Stored items:

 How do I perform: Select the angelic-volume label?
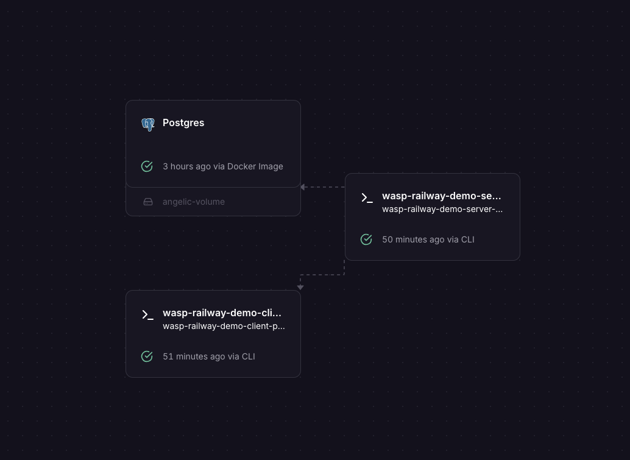click(x=194, y=202)
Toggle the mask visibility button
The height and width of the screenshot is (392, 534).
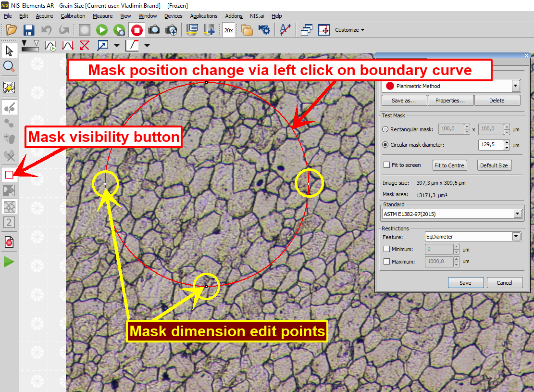(9, 175)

DESCRIPTION OF THE TASK: Reproduce each line of the records exactly and exclude any images.

RESPONSE TO THE TASK:
 How do I perform: Select the angelic-volume label?
click(x=194, y=202)
Toggle the mask visibility button
The height and width of the screenshot is (392, 534).
(9, 175)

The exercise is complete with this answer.